Las cuevas de Bhaji se encuentran entre las más antiguas de la India y datan de finales del siglo II a principios del I. antes de Cristo e., que corresponde a la era temprana del budismo. La mayoría de ellos constan de pasillos sencillos (viharas) con celdas adyacentes con camas sencillas en forma de estantes; muchos tienen terrazas toscas frente a ellos. La sala absidal de Chaitya Bhaji, Cueva 2, que contiene una estupa pero no estatuas, está decorada con 1 pilares simples inclinados hacia afuera, que replican el estilo de los edificios de madera. Las ranuras en la piedra del arco exterior indican que alguna vez hubo una puerta o fachada de madera. Más al sur, la última Cueva 12 es un vihara decorado con magníficas tallas. Misteriosamente, los científicos han identificado las esculturas rupestres como representaciones de los dioses hindúes Surya e Indra, que aparecen a menudo en el Rig Veda, el texto indio más antiguo. En la mitología védica, se describe tradicionalmente a Surya, el dios del sol, volando por el cielo y ahuyentando la oscuridad; aquí, a la izquierda de la entrada, conduce un carro tirado por cuatro caballos y lo acompañan dos mujeres que sostienen un paraguas y un abanico. El carro aplasta los cuerpos desnudos de demonios femeninos que parecen flotar en el aire. El panel de la derecha supuestamente muestra a Indra, que en los Vedas representa la fuerza, el relámpago, el trueno y la lluvia, y gracias a cierta cantidad de la bebida sagrada soma que bebe, a menudo se vuelve enorme. Este sorprendente bajorrelieve esculpido representa dos figuras montadas en un elefante (el vehículo de Indra), todas ellas gigantescas en relación con el paisaje. El elefante sostiene con su trompa lo que parece un pequeño árbol.
Bedsa
Es muy posible que al visitar las cuevas de BEDSE no te encuentres con nadie, lo cual es su mayor ventaja. Cuando llegues al pueblo, situado a 12 km más allá de Bhaja por la NH-4, o a 3 km en autobús desde Kamshet, la estación de tren más cercana, tendrás que preguntar cómo acceder al sendero que conduce a las cuevas, que no está señalizado en de todos modos. Los niños de la aldea local pueden aceptar subir una colina empinada contigo pagando una tarifa.

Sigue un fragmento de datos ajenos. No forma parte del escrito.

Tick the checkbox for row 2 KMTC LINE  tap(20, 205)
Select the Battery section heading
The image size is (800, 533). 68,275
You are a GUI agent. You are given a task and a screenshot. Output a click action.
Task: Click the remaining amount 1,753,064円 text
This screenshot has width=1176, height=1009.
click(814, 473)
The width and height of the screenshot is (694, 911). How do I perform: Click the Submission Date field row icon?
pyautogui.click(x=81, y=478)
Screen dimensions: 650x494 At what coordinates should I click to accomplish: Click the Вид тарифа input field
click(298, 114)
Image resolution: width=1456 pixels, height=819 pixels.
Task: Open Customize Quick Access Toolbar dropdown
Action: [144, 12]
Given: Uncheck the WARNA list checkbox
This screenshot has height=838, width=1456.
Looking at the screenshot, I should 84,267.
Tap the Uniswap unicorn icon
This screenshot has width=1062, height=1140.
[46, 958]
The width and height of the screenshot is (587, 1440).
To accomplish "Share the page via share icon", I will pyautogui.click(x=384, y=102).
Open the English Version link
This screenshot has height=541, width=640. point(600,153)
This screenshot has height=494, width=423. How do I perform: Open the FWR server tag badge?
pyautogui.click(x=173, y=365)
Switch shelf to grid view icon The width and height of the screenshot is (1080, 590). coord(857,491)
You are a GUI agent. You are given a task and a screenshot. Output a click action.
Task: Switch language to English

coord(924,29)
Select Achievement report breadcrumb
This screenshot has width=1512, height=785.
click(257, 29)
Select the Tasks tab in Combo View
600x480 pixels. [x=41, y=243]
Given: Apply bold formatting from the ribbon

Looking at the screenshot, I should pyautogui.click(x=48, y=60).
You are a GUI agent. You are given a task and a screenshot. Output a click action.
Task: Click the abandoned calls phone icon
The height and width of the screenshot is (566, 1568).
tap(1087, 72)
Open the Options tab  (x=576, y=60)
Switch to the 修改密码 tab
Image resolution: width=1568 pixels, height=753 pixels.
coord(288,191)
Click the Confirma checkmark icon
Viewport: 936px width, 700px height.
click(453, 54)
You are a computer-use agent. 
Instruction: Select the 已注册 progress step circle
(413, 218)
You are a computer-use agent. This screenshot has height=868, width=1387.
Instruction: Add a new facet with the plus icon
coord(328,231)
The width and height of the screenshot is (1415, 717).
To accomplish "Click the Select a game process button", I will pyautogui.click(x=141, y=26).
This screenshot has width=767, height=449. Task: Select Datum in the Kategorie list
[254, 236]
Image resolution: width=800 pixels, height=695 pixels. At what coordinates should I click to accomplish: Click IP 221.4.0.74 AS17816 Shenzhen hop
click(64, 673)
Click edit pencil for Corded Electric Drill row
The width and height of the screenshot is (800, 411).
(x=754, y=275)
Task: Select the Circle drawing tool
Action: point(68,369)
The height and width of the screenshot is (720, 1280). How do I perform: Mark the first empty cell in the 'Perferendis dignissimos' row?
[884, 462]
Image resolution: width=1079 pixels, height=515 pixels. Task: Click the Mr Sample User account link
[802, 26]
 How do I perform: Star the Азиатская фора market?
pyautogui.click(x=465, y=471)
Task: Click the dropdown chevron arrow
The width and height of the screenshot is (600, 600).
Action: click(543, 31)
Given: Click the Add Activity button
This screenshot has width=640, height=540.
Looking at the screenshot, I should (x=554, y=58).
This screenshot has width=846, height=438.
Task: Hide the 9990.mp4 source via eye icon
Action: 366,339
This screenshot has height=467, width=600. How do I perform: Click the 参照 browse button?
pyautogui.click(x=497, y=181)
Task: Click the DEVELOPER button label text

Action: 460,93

La sala chaitya de Bedsa, excavada más tarde que la de Karli, es mucho más sencilla. La entrada aquí es sumamente estrecha, se conduce a través de un pórtico, que parece estar sostenido (aunque no es así) por cuatro columnas octogonales de más de 7 m de altura con bases en forma de vasija y capiteles acampanados; en las losas escalonadas volcadas en la parte superior hay imágenes talladas de búfalos, caballos y elefantes. En el interior, 26 columnas octogonales simples conducen a una estupa monolítica sin decoración.